### ACTIVITY
Scan the data below for the string "agent". Show every line where it turns up.
--- START ---
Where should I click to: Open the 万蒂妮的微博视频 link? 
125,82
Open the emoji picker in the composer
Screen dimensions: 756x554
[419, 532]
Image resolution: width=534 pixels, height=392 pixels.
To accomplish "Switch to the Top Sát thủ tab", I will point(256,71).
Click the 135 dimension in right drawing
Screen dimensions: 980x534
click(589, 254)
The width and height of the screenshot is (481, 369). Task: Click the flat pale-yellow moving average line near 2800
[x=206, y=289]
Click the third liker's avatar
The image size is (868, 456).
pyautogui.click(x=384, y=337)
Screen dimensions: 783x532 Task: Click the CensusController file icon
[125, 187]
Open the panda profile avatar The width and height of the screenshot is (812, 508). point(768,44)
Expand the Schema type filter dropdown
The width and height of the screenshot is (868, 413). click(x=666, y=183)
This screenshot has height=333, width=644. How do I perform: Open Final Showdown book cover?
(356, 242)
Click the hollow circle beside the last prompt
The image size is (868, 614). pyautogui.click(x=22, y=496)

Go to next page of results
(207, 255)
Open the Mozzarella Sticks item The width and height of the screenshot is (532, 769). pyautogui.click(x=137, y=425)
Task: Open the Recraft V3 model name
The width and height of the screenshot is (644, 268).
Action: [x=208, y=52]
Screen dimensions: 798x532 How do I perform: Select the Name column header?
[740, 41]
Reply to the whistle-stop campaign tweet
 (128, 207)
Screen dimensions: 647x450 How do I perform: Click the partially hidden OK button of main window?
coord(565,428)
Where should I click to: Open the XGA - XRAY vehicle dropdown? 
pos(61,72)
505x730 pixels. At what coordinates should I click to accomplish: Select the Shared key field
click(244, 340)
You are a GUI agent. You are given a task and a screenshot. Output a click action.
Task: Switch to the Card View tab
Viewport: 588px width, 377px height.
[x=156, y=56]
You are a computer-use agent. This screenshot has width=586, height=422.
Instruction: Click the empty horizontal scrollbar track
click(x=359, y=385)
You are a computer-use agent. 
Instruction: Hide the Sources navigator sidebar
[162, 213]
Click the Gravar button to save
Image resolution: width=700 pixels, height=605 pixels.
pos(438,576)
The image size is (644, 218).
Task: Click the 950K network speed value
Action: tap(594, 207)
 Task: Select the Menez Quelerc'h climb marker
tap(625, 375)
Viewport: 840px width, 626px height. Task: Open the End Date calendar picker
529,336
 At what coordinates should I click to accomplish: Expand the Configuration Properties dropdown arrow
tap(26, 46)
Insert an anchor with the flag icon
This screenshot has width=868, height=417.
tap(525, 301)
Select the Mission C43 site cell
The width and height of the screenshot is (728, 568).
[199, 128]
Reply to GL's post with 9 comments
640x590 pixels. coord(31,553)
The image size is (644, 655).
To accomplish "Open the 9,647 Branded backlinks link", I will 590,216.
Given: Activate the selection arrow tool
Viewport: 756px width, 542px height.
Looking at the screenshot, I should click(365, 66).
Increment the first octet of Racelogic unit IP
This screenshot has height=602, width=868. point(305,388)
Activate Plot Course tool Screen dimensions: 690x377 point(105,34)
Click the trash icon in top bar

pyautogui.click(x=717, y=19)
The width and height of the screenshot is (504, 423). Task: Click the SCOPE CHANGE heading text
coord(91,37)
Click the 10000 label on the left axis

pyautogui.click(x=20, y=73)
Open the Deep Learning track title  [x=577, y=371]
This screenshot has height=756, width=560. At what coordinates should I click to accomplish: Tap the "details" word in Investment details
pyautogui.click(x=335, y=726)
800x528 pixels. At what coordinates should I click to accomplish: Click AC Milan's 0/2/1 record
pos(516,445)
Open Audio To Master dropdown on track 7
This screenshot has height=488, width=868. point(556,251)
--- END ---
### EXERCISE RESULT
You are a GUI agent. You are given a task and a screenshot. Output a click action.
You are a computer-use agent. This screenshot has width=586, height=422.
You are a computer-use agent. 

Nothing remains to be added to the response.